Return each record shown beneath, word for word.

### SUPPLIED DATA
++++
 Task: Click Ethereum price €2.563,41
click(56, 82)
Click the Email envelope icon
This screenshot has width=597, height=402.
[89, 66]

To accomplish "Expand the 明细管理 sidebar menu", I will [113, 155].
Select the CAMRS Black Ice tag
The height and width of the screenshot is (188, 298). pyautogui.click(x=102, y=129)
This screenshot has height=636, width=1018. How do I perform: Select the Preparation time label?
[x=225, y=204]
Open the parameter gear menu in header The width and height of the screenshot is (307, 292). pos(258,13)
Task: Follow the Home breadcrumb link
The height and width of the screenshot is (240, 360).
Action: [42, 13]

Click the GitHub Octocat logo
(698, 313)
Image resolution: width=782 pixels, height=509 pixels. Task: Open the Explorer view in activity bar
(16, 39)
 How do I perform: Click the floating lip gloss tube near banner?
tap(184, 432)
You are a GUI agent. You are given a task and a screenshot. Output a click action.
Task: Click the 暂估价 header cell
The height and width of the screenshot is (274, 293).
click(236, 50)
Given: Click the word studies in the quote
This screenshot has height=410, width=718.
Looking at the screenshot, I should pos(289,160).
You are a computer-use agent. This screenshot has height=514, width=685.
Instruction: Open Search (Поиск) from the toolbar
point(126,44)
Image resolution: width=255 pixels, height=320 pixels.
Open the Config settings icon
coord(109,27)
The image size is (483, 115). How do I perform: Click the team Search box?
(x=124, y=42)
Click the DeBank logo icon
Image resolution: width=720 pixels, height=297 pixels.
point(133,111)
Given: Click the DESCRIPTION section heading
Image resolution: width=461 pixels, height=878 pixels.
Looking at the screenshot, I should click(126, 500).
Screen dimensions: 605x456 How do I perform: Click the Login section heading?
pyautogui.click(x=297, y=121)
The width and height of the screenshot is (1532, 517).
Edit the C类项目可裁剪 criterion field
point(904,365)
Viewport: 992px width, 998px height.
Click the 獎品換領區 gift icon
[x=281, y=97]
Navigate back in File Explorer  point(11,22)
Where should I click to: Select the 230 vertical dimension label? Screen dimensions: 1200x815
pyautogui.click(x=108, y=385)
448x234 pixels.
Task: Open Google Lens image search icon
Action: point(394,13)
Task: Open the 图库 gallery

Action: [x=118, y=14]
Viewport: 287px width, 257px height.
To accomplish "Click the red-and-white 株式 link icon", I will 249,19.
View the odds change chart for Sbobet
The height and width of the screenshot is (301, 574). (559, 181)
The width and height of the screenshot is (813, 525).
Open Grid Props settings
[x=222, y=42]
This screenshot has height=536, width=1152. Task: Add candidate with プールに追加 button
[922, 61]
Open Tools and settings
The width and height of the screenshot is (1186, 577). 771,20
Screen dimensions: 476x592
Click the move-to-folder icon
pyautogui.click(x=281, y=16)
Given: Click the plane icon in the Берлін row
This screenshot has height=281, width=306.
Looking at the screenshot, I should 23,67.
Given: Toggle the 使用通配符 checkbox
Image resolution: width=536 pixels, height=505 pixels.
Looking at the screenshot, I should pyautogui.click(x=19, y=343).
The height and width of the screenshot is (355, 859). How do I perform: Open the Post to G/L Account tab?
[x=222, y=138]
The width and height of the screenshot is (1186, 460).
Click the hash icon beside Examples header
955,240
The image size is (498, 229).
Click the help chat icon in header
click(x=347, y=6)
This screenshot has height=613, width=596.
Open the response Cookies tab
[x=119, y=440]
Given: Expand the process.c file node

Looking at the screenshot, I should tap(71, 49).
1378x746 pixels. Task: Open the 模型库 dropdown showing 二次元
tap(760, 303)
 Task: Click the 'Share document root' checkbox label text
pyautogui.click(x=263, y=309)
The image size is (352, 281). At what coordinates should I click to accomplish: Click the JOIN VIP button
++++
### COMPLETED TASK
 Task: Click Ethereum price €2.563,41
click(56, 82)
Click the Email envelope icon
This screenshot has width=597, height=402.
[89, 66]

To accomplish "Expand the 明细管理 sidebar menu", I will [113, 155].
Select the CAMRS Black Ice tag
The height and width of the screenshot is (188, 298). pyautogui.click(x=102, y=129)
This screenshot has height=636, width=1018. How do I perform: Select the Preparation time label?
[x=225, y=204]
Open the parameter gear menu in header The width and height of the screenshot is (307, 292). pos(258,13)
Task: Follow the Home breadcrumb link
The height and width of the screenshot is (240, 360).
Action: [42, 13]

Click the GitHub Octocat logo
(698, 313)
Image resolution: width=782 pixels, height=509 pixels. Task: Open the Explorer view in activity bar
(16, 39)
 How do I perform: Click the floating lip gloss tube near banner?
tap(184, 432)
You are a GUI agent. You are given a task and a screenshot. Output a click action.
Task: Click the 暂估价 header cell
The height and width of the screenshot is (274, 293).
click(236, 50)
Given: Click the word studies in the quote
This screenshot has height=410, width=718.
Looking at the screenshot, I should pos(289,160).
You are a computer-use agent. This screenshot has height=514, width=685.
Instruction: Open Search (Поиск) from the toolbar
point(126,44)
Image resolution: width=255 pixels, height=320 pixels.
Open the Config settings icon
coord(109,27)
The image size is (483, 115). How do I perform: Click the team Search box?
(x=124, y=42)
Click the DeBank logo icon
Image resolution: width=720 pixels, height=297 pixels.
point(133,111)
Given: Click the DESCRIPTION section heading
Image resolution: width=461 pixels, height=878 pixels.
Looking at the screenshot, I should click(126, 500).
Screen dimensions: 605x456 How do I perform: Click the Login section heading?
pyautogui.click(x=297, y=121)
The width and height of the screenshot is (1532, 517).
Edit the C类项目可裁剪 criterion field
point(904,365)
Viewport: 992px width, 998px height.
Click the 獎品換領區 gift icon
[x=281, y=97]
Navigate back in File Explorer  point(11,22)
Where should I click to: Select the 230 vertical dimension label? Screen dimensions: 1200x815
pyautogui.click(x=108, y=385)
448x234 pixels.
Task: Open Google Lens image search icon
Action: point(394,13)
Task: Open the 图库 gallery

Action: [x=118, y=14]
Viewport: 287px width, 257px height.
To accomplish "Click the red-and-white 株式 link icon", I will 249,19.
View the odds change chart for Sbobet
The height and width of the screenshot is (301, 574). (559, 181)
The width and height of the screenshot is (813, 525).
Open Grid Props settings
[x=222, y=42]
This screenshot has height=536, width=1152. Task: Add candidate with プールに追加 button
[922, 61]
Open Tools and settings
The width and height of the screenshot is (1186, 577). 771,20
Screen dimensions: 476x592
Click the move-to-folder icon
pyautogui.click(x=281, y=16)
Given: Click the plane icon in the Берлін row
This screenshot has height=281, width=306.
Looking at the screenshot, I should 23,67.
Given: Toggle the 使用通配符 checkbox
Image resolution: width=536 pixels, height=505 pixels.
Looking at the screenshot, I should pyautogui.click(x=19, y=343).
The height and width of the screenshot is (355, 859). How do I perform: Open the Post to G/L Account tab?
[x=222, y=138]
The width and height of the screenshot is (1186, 460).
Click the hash icon beside Examples header
955,240
The image size is (498, 229).
Click the help chat icon in header
click(x=347, y=6)
This screenshot has height=613, width=596.
Open the response Cookies tab
[x=119, y=440]
Given: Expand the process.c file node

Looking at the screenshot, I should tap(71, 49).
1378x746 pixels. Task: Open the 模型库 dropdown showing 二次元
tap(760, 303)
 Task: Click the 'Share document root' checkbox label text
pyautogui.click(x=263, y=309)
The image size is (352, 281). At what coordinates should I click to accomplish: Click the JOIN VIP button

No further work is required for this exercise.